A CNN/Opinion Research poll conducted in September 2008 suggested that 79 percent
of respondents favored government action, but 77 percent “also said they believed that a
government bail-out would benefit those responsible for the economic downturn in the
first place” (Musante, 2008). A slavery reparations package may provide the same general
benefit of stimulating the economy, without the odious reward of bad behavior.
As the analyses presented here suggest, the total debt from unpaid wages would likely
be substantially larger than the 2008/2009 stimulus packages. What scenario and what
interest rate it should be based on, whether paid in full or up to a certain limit, and based
on what eligibility criteria is up to the political process to decide. When Sumner argued for
the payment of the French spoliation claims in 1864, the United States faced not just an
economic crisis, but with the Civil War a struggle for its very survival. Sumner stated: “The
resources of the people are now tasked to put down the rebellion. Let nothing be stinted.

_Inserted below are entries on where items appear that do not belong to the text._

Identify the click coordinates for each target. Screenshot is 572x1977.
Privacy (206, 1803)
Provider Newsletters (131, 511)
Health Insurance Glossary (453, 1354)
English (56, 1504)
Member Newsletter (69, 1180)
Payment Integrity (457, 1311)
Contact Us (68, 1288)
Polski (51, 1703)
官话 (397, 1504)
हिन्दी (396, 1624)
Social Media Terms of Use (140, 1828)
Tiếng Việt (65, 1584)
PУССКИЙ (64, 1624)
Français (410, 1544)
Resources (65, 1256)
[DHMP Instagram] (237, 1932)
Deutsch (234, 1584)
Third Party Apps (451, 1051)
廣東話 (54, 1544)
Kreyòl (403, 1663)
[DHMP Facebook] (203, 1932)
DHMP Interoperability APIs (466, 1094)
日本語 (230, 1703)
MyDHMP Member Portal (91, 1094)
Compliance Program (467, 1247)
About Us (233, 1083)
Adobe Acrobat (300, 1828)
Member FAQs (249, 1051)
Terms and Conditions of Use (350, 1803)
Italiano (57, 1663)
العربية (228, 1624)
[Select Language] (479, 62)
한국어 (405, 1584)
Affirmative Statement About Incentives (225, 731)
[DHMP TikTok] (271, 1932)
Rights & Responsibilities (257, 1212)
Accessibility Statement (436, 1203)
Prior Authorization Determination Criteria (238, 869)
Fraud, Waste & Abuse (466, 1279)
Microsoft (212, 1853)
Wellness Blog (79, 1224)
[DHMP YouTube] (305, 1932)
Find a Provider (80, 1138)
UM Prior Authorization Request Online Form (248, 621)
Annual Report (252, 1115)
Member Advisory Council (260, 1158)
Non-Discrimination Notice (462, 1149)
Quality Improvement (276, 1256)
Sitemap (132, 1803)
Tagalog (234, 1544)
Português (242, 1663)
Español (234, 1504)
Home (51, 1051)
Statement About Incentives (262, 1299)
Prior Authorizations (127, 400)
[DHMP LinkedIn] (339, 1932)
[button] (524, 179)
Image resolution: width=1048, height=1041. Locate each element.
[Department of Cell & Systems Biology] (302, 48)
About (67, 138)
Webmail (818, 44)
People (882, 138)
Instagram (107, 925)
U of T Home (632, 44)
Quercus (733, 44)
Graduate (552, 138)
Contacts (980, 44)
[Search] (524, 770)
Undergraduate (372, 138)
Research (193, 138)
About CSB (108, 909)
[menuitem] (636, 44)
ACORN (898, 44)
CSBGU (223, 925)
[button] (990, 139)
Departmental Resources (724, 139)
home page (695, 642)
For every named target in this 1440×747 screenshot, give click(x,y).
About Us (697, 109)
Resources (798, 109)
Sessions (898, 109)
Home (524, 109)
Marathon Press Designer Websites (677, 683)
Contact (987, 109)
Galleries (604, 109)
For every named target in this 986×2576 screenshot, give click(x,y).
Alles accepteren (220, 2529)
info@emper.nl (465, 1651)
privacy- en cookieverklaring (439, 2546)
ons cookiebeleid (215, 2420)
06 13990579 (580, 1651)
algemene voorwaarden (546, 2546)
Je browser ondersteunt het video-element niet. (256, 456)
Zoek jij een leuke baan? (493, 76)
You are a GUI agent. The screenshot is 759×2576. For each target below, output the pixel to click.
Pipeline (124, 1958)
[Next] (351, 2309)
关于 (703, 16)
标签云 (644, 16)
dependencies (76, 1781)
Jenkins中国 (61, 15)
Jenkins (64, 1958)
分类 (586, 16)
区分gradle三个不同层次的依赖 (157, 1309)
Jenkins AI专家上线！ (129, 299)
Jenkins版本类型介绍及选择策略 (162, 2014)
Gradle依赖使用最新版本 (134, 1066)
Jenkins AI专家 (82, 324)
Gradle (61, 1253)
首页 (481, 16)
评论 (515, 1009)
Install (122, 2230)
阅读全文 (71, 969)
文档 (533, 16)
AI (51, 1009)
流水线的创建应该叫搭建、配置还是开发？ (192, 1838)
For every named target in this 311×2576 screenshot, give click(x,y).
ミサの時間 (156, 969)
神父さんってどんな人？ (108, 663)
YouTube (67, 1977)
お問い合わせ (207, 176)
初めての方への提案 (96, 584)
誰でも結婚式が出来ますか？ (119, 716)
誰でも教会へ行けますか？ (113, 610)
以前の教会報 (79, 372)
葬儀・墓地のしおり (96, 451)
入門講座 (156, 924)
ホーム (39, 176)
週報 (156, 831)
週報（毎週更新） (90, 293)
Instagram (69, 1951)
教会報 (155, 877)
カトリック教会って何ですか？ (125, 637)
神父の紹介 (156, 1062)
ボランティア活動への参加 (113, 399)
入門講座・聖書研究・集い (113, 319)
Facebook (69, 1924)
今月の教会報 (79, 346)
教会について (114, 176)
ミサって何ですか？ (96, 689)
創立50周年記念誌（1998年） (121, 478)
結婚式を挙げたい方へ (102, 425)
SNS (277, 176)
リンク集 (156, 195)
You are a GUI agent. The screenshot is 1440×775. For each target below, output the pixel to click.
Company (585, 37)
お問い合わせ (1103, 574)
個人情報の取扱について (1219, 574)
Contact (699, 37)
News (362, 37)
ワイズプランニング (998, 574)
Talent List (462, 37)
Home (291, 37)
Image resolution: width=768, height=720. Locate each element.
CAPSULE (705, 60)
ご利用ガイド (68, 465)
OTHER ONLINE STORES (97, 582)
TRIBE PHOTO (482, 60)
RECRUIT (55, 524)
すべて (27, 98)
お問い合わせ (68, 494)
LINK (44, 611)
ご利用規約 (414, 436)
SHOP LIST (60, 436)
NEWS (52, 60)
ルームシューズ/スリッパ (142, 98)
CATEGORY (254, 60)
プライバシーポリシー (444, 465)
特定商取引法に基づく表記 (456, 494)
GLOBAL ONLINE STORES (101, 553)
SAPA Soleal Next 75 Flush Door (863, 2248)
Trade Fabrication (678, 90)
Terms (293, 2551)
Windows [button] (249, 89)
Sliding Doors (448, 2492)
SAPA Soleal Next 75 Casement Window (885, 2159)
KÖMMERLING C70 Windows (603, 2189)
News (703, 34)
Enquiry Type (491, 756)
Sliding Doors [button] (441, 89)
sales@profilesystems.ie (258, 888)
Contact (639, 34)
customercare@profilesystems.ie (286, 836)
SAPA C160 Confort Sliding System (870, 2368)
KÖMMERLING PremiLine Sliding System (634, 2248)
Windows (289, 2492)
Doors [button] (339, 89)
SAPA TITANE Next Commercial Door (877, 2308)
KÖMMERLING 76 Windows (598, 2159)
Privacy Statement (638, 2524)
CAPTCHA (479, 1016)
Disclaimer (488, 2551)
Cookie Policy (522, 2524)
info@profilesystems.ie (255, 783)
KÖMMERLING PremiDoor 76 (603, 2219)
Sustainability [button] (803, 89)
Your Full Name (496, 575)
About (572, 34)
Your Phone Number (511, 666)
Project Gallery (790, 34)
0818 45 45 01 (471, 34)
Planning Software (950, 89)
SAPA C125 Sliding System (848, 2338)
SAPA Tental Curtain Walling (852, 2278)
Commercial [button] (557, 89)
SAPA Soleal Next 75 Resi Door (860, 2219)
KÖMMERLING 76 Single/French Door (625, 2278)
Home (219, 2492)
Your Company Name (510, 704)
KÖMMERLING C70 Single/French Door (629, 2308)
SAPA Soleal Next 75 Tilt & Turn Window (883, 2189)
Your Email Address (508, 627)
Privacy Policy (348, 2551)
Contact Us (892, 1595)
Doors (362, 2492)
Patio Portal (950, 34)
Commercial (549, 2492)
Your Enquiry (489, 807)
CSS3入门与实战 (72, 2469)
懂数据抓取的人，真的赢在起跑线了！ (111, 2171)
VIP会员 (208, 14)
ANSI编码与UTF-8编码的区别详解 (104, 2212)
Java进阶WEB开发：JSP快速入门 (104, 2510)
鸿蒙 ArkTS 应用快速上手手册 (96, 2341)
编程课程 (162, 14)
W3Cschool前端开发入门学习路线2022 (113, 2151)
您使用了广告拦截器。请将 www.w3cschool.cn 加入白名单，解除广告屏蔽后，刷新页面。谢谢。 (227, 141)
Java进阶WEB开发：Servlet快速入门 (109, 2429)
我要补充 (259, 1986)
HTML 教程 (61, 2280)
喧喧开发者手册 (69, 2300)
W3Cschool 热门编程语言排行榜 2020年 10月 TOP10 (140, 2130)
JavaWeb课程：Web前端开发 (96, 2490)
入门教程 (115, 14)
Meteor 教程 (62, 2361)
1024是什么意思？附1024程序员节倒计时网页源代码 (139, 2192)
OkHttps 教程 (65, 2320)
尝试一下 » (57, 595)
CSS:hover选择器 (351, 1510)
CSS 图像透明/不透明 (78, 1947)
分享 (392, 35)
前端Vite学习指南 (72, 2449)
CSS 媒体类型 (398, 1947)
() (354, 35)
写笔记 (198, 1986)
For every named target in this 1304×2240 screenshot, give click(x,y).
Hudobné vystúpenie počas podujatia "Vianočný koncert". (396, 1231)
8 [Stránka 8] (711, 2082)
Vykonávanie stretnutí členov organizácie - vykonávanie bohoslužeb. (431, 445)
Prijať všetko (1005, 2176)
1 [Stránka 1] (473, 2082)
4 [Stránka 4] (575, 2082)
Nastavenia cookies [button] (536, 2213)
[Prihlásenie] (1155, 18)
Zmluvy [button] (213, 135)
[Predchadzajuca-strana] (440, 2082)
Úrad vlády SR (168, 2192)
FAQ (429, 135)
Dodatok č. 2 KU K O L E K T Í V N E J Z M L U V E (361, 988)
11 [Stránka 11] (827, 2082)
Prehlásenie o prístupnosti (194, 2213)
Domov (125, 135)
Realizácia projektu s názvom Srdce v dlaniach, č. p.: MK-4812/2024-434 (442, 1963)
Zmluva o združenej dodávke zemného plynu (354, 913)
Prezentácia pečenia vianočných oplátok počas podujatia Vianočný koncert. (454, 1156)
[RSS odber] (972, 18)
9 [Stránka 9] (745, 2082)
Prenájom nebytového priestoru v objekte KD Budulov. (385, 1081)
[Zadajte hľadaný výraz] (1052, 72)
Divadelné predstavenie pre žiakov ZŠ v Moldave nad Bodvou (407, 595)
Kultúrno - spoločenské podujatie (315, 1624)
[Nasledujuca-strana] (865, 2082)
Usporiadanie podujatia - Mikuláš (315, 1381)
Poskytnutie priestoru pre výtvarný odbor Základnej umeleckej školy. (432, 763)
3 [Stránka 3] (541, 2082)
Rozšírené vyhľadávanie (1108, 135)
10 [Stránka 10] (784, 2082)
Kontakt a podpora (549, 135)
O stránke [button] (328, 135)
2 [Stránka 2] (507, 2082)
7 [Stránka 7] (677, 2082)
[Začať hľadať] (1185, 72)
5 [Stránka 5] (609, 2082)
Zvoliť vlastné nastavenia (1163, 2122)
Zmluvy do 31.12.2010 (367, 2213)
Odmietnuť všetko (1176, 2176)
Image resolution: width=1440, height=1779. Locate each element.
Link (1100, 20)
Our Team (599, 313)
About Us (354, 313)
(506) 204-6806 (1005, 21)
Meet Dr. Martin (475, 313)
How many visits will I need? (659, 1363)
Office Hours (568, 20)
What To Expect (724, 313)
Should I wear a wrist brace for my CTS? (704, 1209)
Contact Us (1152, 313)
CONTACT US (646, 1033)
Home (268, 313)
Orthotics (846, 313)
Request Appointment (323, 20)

But there is another duty which must not be forgotten. The just debts of the Republic
must be paid to the last dollar. Here also nothing must be stinted . . . The Republic will
have new title to love at home and honor abroad, when with one hand it overcomes the
rebellion now menacing its existence, and with the other does justice to ancient petitioners,
long neglected” (Sumner cited in Scattergood and Henry, 1910:67).